Since his arrest, he has been convicted three separate times for the crimes of incitement to commit serious murder and coercion, Sekiraqa was also originally charged for rape, but these charges were later dropped in the first trial. In his first trial, Sekiraqa was sentenced to 37 years on 17 May 2016. This was appealed and reduced to 30 years on 16 September 2019, and appealed a second time and reduced to 25 years on 3 May 2024.

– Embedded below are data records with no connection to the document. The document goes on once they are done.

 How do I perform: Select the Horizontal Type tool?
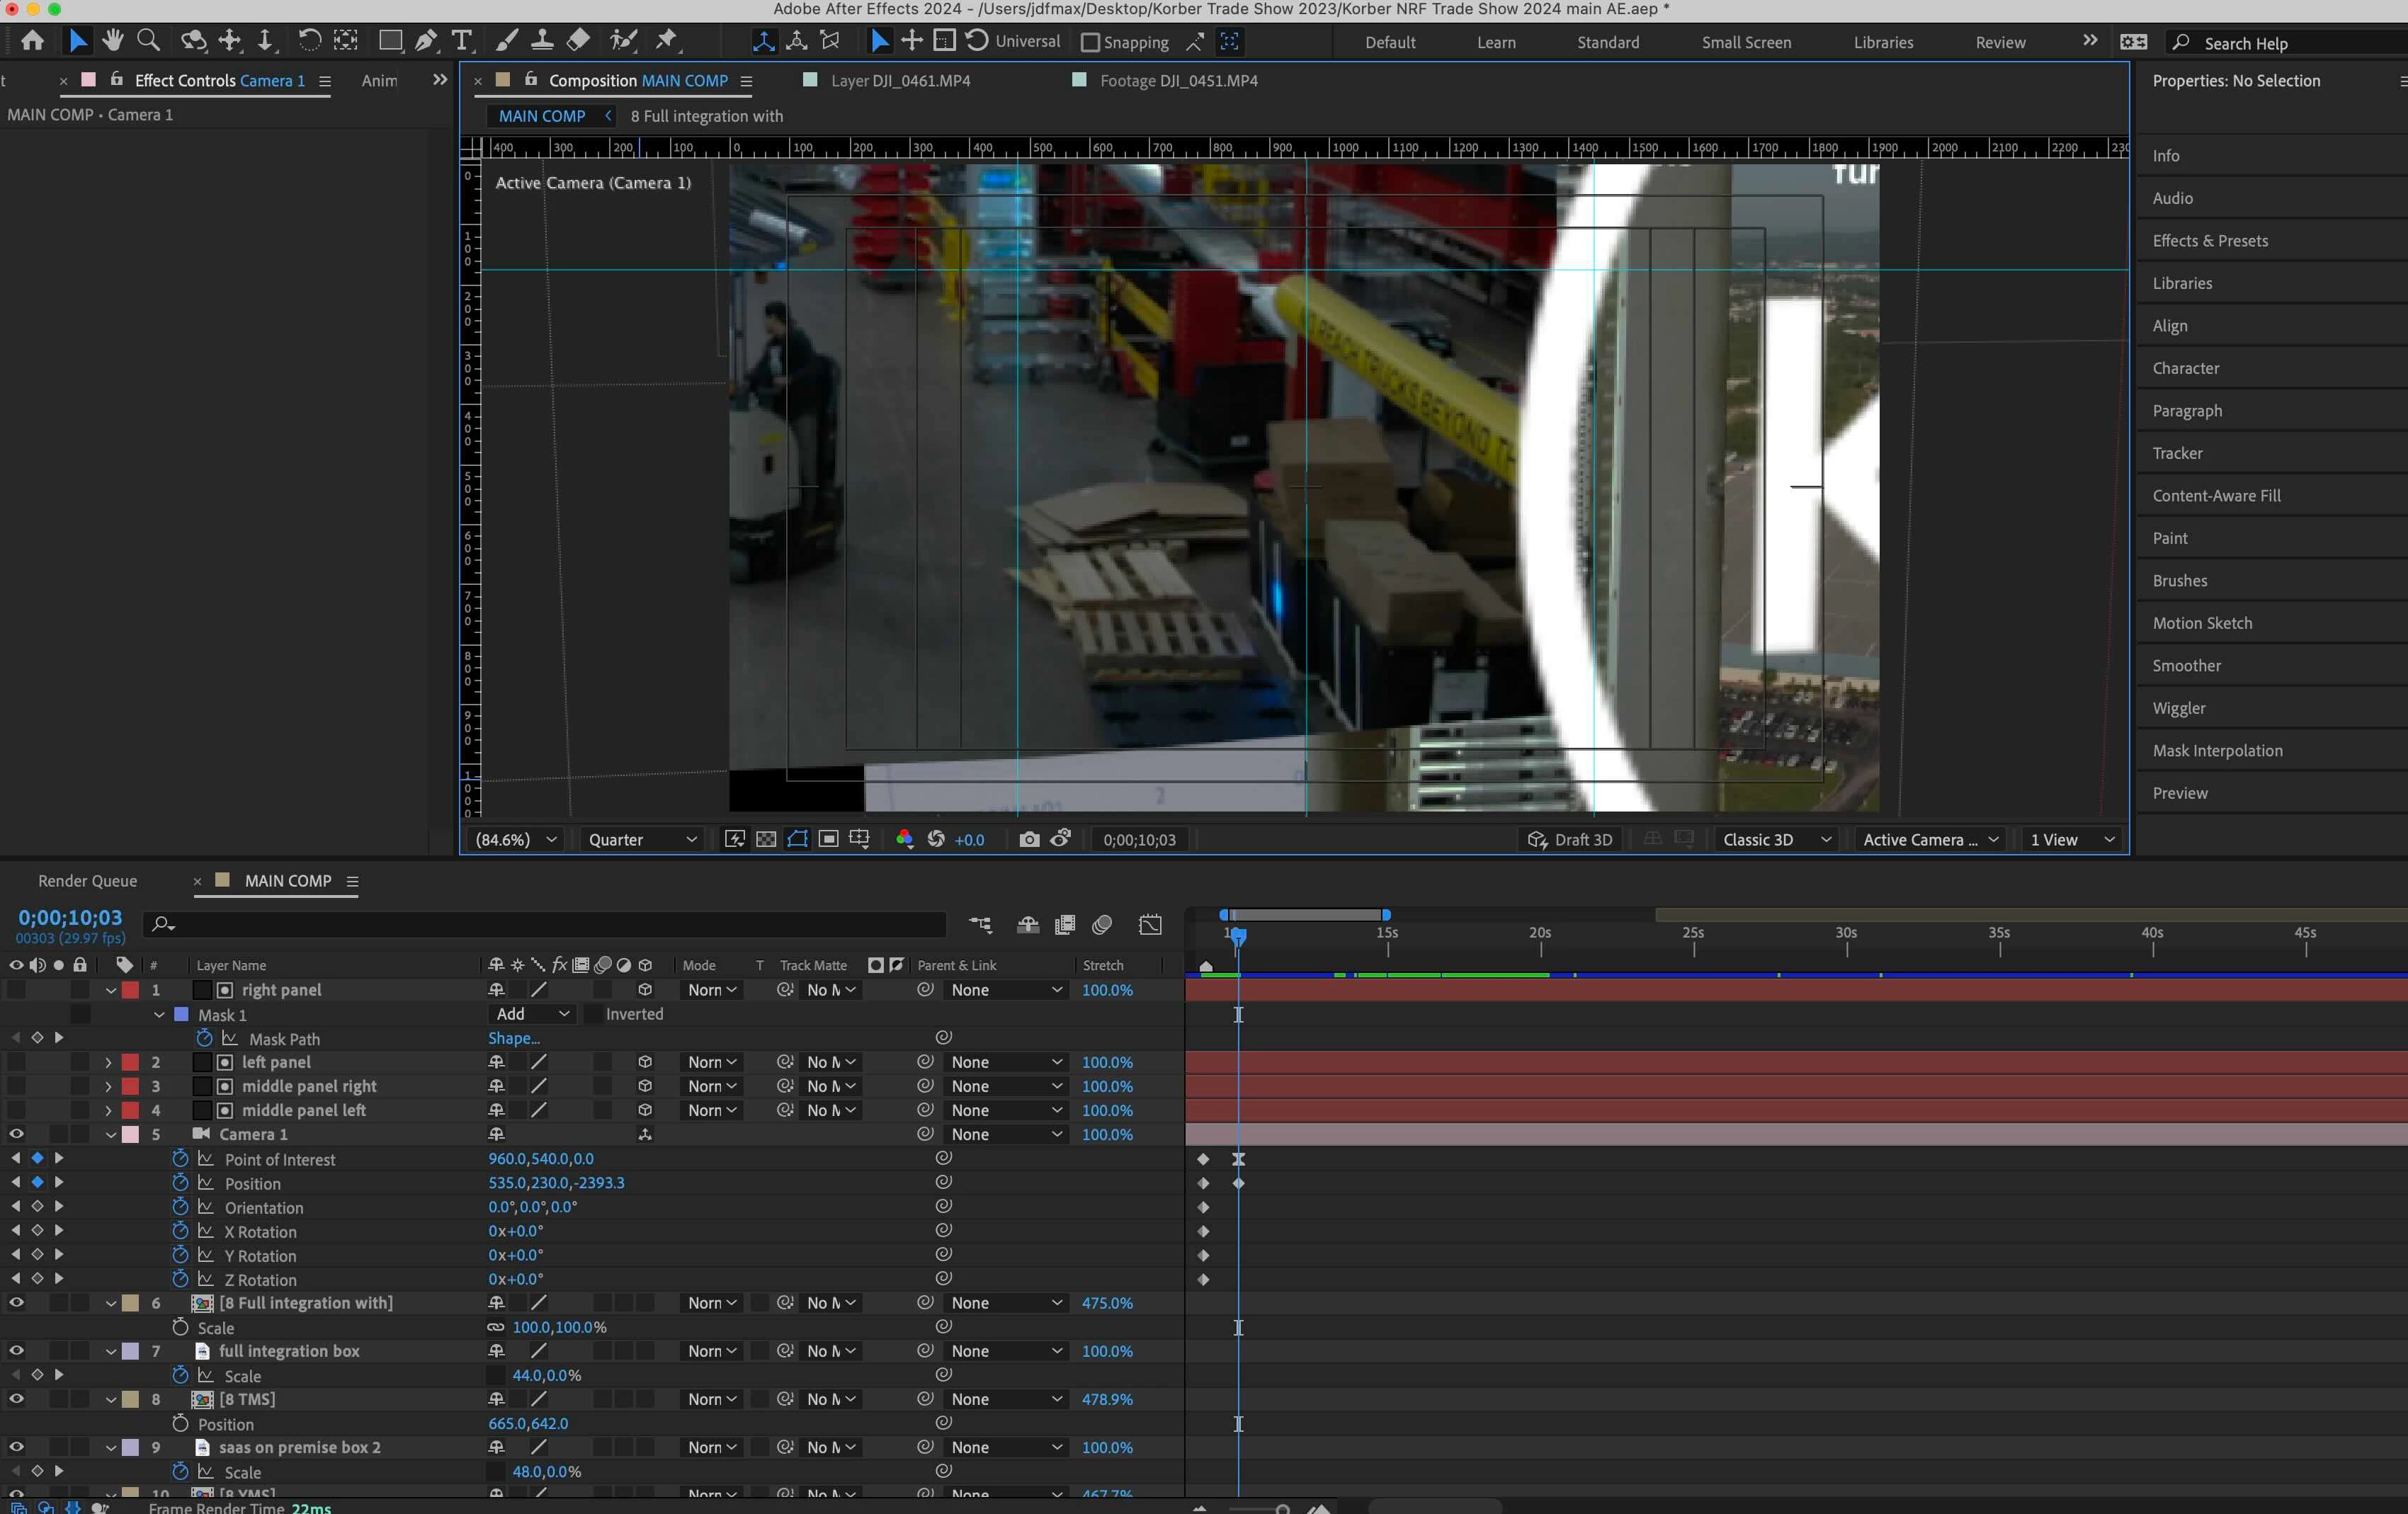(x=461, y=41)
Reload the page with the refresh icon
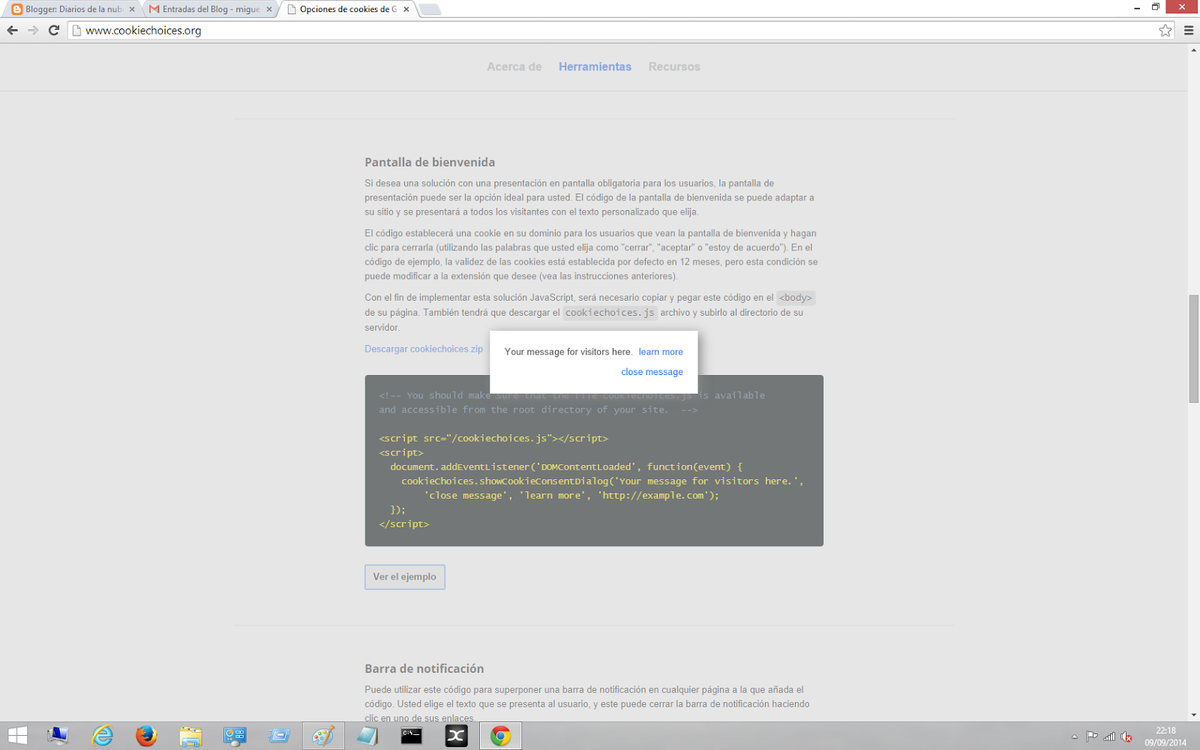1200x750 pixels. pos(54,31)
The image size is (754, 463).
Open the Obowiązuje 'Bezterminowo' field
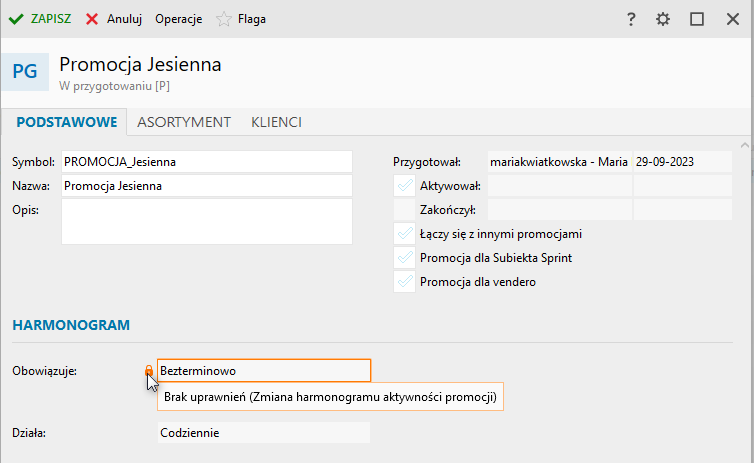(264, 371)
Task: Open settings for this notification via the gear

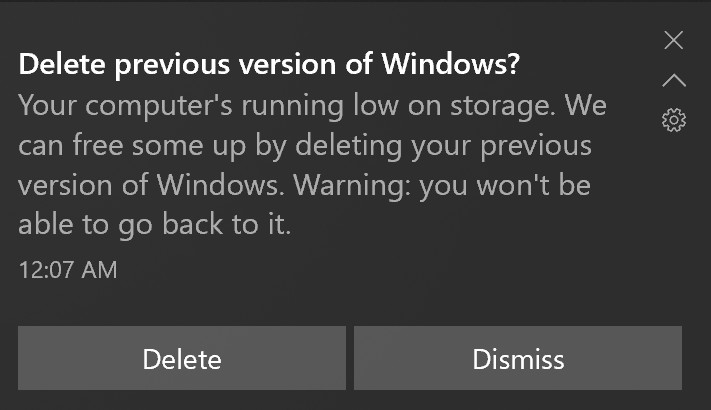Action: (674, 121)
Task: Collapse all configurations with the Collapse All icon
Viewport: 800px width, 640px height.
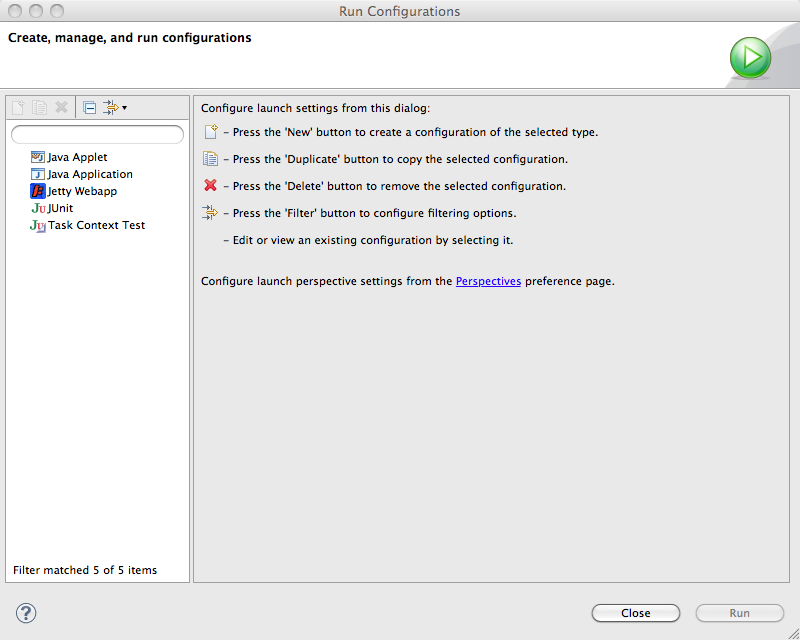Action: [x=89, y=108]
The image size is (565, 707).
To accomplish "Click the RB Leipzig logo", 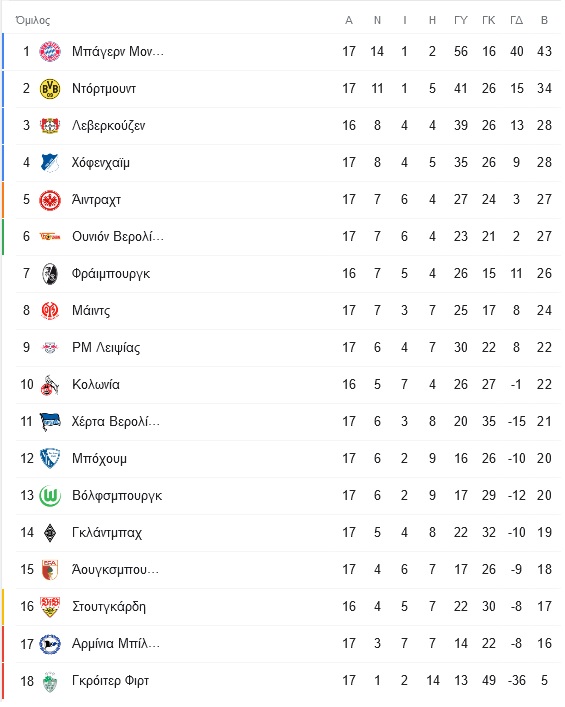I will point(50,348).
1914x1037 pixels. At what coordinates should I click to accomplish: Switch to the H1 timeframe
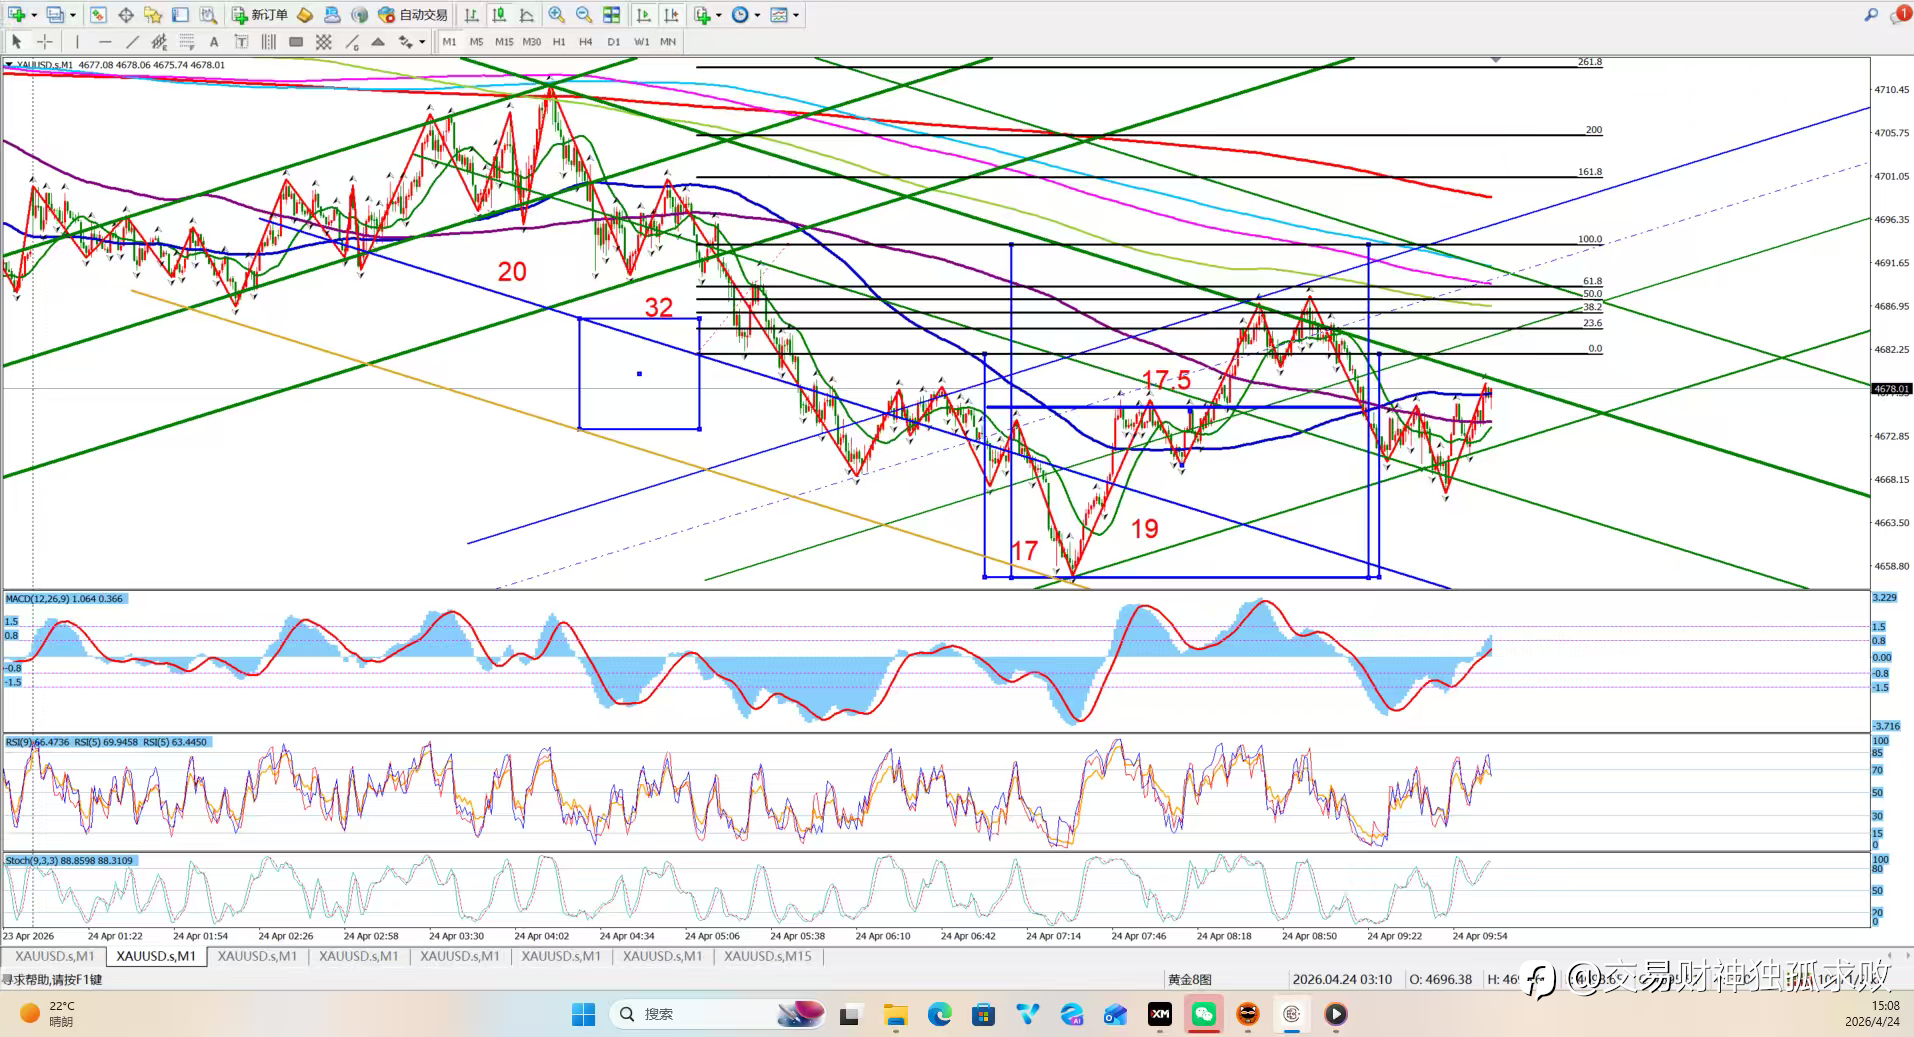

Two weeks after his third and most recent trial, police were unable to locate Sekiraqa when they arrived to apprehend him. Due to a court decision after this trial, Sekiraqa was allowed to be free while waiting for the court decision to be finalized, with no detention measures put in place; and by the date of 17 May 2024, when the Court of Appeal had accepted Sekiraqa's 25 year sentence, he was not found at his residence. This escape has put the judges' of Sekiraqa's case into question and even brought up concerns of corruption, with Albulena Haxhiu, Kosovo's Minister of Justice, saying "This case, among others, also raises suspicions of involvement in corruption, therefore there should be a professional investigation and responsibility from those who made this escape possible".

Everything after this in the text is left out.